Em 2015, a Agência Internacional do Câncer (Iarc), que pertence à Organização Mundial de Saúde (OMS), recategorizou o glifosato como “provavelmente cancerígeno”. Mas nesse mesmo ano a Autoridade Europeia de Segurança Alimentar desautorizou a Iarc: considera que o glifosato não é nem carcinogênico nem mutagênico.

Em 29 de junho de 2015, um mês depois que a OMS e a Organização das Nações Unidas para a Alimentação e a Agricultura (FAO) publicaram um estudo conjunto sustentando que o glifosato não é cancerígeno, a Comissão Europeia renovou a permissão de uso do glifosato no continente até o último dia de 2017. Até então, a Agência Europeia de Produtos Químicos terá, espera-se, uma conclusão definitiva sobre o efeito dessa substância sobre as pessoas.
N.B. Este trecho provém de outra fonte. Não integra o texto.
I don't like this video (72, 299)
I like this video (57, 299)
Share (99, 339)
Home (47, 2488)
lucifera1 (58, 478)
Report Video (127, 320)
No Brasil, o Ministério Público Federal reforçou o pedido de banimento do glifosato por ser um produto cancerígeno. O herbicida 2.4D também é proibido em vários países do mundo. Ambos são muito utilizados no Brasil e na Argentina.

A EXPLOSÃO DO CONSUMO

O consumo do glifosato na Argentina saltou dos 30 milhões de litros/ano em 1996 – quando foi aprovado o uso de transgênicos no país – para 400 milhões em 2016, apontam estudos da Universidade Nacional da Plata. Foram pulverizados mais de 24,5 milhões de hectares, cerca de 60% da área cultivada do país. Isso significa um aumento de maisde 1000 % em duas décadas.

No Brasil, o aumento foi de um terço em cinco anos, de 120 mil toneladas em 2010 para quase 195 mil em 2014, conforme dados apresentados pela pesquisadora Sonia Corina Hess, professora da UFSC. “Glifosato e transgênico vão juntos. A indústria convenceu todo o mundo que o veneno não é venenoso. Mas quem faz os testes é a indústria”, alertou ela, na Audiência Pública sobre Agrotóxicos que criou o Forum Paulista contra os Impactos dos Agrotóxicos e Transgênicos, no fim de agosto.

Também o pesquisador da Fiocruz Marcelo Firpo, que esteve no Tribunal Monsanto representando a Abrasco, alerta para a invisibilidade do problema: “Temos anualmente 400 mil casos de intoxicação e 4 mil mortes relacionadas com os pesticidas no Brasil. O Tribunal é de grande relevância para os países da América Latina”.